Passage:
>> begin

Yankees Thoughts: A Winning, But Disappointing Homestand

The Yankees won the three-game series against the Rangers to finish their nine-game homestand 5-4. It may have been a winning homestand, but given the opponents it was a disappointment.

Here are 10 thoughts on the Yankees.

1. If you had told me 10 days ago I could sign up for a 5-4 homestand for the Yankees against the Blue Jays, Angels and Rangers, I wouldn’t have. Despite the Yankees posting a winning record over the nine games, finishing one game above .500 against three teams counting down the days until their miserable seasons end, it was a disappointment.

The Yankees were supposed to get fat in the win column in August. They were supposed to make up for their poor play that lasted from mid-June through the end of July. They were supposed to try to create separation from the Orioles with the Orioles playing a harder schedule during this month. It could still happen. The Yankees could rip off a long winning streak (especially with their next six games against the White Sox and Tigers), but they wasted a nine-game homestand against three teams that are currently a combined 32 games under .500.

2. It’s always hard to sweep a doubleheader, but you had to like the Yankees’ chances to do so on Saturday, especially after they walloped the Rangers 8-0 in the first game with Carlos Rodon outpitching my most hated ex-Yankee in the league Nathan Eovaldi.

For Rodon, even though he walked five in 5 2/3 innings, it was his fourth straight solid start, as the Yankees have won four of those starts with him pitching to a 2.22 ERA against the Rays, Red Sox, Blue Jays and Rangers. It’s not exactly who the Yankees will be facing in October, but at least Rodon is somewhat earning his salary these days, something he didn’t do from mid-June to mid-July.

>> end

Task description: In one to three sentences, explain why the Yankees passage calls the 5-4 homestand a disappointment even though it was a winning one. The material that comes next is unrelated to the passage.

Dataset excerpt:
>> begin

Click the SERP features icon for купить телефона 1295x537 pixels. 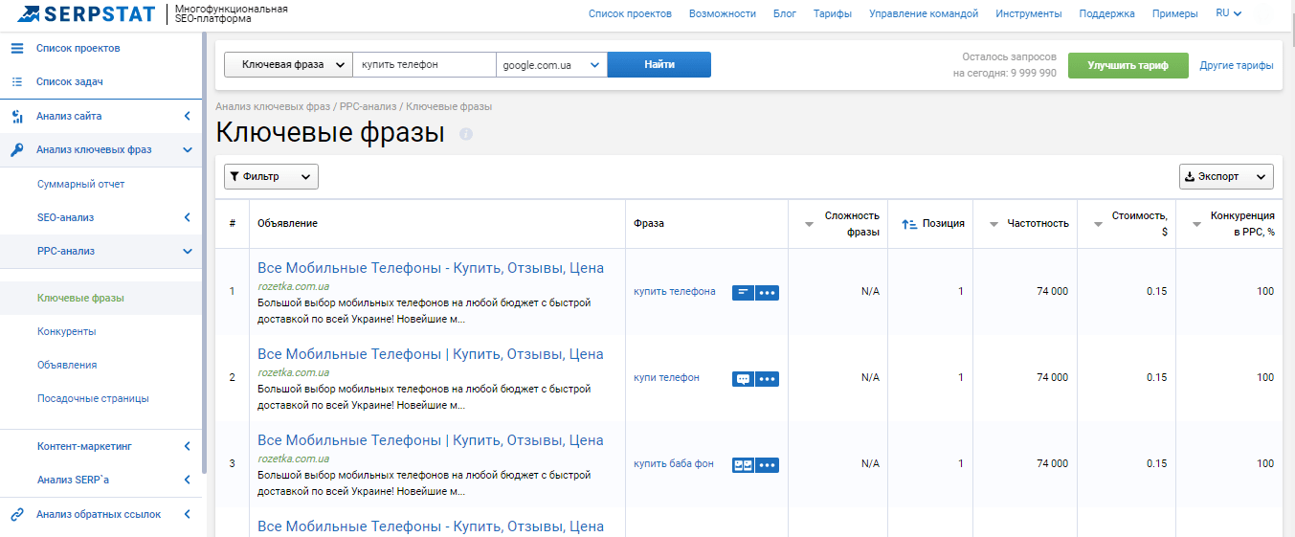(x=743, y=292)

>> end

Task solution: The homestand came against the Blue Jays, Angels and Rangers, three teams with miserable seasons that are a combined 32 games under .500, so finishing only one game above .500 against them wasted it. August was supposed to be the month for the Yankees to pile up wins, make up for their poor play from mid-June through July, and create separation from the Orioles while the Orioles played a harder schedule.